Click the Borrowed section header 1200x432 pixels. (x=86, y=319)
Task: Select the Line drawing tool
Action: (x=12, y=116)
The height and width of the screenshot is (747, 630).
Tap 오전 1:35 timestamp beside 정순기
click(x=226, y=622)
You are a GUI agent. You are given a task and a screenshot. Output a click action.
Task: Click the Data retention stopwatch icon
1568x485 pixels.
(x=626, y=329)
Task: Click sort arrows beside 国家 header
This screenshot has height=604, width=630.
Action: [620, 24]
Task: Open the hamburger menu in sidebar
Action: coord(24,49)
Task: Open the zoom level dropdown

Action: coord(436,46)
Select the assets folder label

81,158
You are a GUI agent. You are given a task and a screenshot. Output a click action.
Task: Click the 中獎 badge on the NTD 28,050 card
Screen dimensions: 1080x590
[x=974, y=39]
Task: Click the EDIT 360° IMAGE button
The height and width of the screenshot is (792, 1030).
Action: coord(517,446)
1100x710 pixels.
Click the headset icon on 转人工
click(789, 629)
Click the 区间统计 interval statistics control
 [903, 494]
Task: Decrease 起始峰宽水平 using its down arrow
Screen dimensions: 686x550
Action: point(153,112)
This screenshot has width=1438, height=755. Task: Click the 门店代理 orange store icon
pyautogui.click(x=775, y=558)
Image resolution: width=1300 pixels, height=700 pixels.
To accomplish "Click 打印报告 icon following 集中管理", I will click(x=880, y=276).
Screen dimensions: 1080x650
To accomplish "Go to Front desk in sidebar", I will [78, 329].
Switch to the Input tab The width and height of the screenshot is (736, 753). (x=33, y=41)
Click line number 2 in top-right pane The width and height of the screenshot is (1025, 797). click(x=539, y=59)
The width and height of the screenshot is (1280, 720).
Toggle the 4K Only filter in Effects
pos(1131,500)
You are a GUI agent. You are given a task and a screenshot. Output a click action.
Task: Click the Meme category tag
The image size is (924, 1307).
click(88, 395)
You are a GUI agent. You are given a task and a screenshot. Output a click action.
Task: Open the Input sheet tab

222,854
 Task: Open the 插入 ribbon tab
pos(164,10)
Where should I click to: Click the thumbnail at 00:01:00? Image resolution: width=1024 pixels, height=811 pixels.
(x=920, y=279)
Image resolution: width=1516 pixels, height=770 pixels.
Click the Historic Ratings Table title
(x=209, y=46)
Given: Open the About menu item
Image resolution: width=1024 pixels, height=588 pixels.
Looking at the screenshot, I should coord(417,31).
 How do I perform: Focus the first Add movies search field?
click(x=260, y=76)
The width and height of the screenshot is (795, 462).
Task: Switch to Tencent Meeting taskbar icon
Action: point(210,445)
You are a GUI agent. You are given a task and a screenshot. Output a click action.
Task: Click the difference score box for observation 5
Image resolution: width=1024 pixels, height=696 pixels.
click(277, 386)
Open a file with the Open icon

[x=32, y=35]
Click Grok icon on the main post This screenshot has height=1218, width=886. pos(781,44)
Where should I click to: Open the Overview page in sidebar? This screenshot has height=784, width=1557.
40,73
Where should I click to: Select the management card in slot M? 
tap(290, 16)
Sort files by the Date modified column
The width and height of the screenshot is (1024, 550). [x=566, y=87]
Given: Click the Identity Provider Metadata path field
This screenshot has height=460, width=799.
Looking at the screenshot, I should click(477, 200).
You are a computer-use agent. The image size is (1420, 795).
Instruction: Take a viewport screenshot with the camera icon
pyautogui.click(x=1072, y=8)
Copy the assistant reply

● **Task**:
Retype the material in full. Each word must match.

● **Result below**:
Click the Borrowed section header 1200x432 pixels. (x=86, y=319)
Task: Select the Line drawing tool
Action: (x=12, y=116)
The height and width of the screenshot is (747, 630).
Tap 오전 1:35 timestamp beside 정순기
click(x=226, y=622)
You are a GUI agent. You are given a task and a screenshot. Output a click action.
Task: Click the Data retention stopwatch icon
1568x485 pixels.
(x=626, y=329)
Task: Click sort arrows beside 国家 header
This screenshot has height=604, width=630.
Action: [620, 24]
Task: Open the hamburger menu in sidebar
Action: coord(24,49)
Task: Open the zoom level dropdown

Action: coord(436,46)
Select the assets folder label

81,158
You are a GUI agent. You are given a task and a screenshot. Output a click action.
Task: Click the 中獎 badge on the NTD 28,050 card
Screen dimensions: 1080x590
[x=974, y=39]
Task: Click the EDIT 360° IMAGE button
The height and width of the screenshot is (792, 1030).
Action: coord(517,446)
1100x710 pixels.
Click the headset icon on 转人工
click(789, 629)
Click the 区间统计 interval statistics control
 [903, 494]
Task: Decrease 起始峰宽水平 using its down arrow
Screen dimensions: 686x550
Action: point(153,112)
This screenshot has width=1438, height=755. Task: Click the 门店代理 orange store icon
pyautogui.click(x=775, y=558)
Image resolution: width=1300 pixels, height=700 pixels.
To accomplish "Click 打印报告 icon following 集中管理", I will click(x=880, y=276).
Screen dimensions: 1080x650
To accomplish "Go to Front desk in sidebar", I will [78, 329].
Switch to the Input tab The width and height of the screenshot is (736, 753). (x=33, y=41)
Click line number 2 in top-right pane The width and height of the screenshot is (1025, 797). click(x=539, y=59)
The width and height of the screenshot is (1280, 720).
Toggle the 4K Only filter in Effects
pos(1131,500)
You are a GUI agent. You are given a task and a screenshot. Output a click action.
Task: Click the Meme category tag
The image size is (924, 1307).
click(88, 395)
You are a GUI agent. You are given a task and a screenshot. Output a click action.
Task: Open the Input sheet tab

222,854
 Task: Open the 插入 ribbon tab
pos(164,10)
Where should I click to: Click the thumbnail at 00:01:00? Image resolution: width=1024 pixels, height=811 pixels.
(x=920, y=279)
Image resolution: width=1516 pixels, height=770 pixels.
Click the Historic Ratings Table title
(x=209, y=46)
Given: Open the About menu item
Image resolution: width=1024 pixels, height=588 pixels.
Looking at the screenshot, I should coord(417,31).
 How do I perform: Focus the first Add movies search field?
click(x=260, y=76)
The width and height of the screenshot is (795, 462).
Task: Switch to Tencent Meeting taskbar icon
Action: point(210,445)
You are a GUI agent. You are given a task and a screenshot. Output a click action.
Task: Click the difference score box for observation 5
Image resolution: width=1024 pixels, height=696 pixels.
click(277, 386)
Open a file with the Open icon

[x=32, y=35]
Click Grok icon on the main post This screenshot has height=1218, width=886. pos(781,44)
Where should I click to: Open the Overview page in sidebar? This screenshot has height=784, width=1557.
40,73
Where should I click to: Select the management card in slot M? 
tap(290, 16)
Sort files by the Date modified column
The width and height of the screenshot is (1024, 550). [x=566, y=87]
Given: Click the Identity Provider Metadata path field
This screenshot has height=460, width=799.
Looking at the screenshot, I should click(477, 200).
You are a computer-use agent. The image size is (1420, 795).
Instruction: Take a viewport screenshot with the camera icon
pyautogui.click(x=1072, y=8)
Copy the assistant reply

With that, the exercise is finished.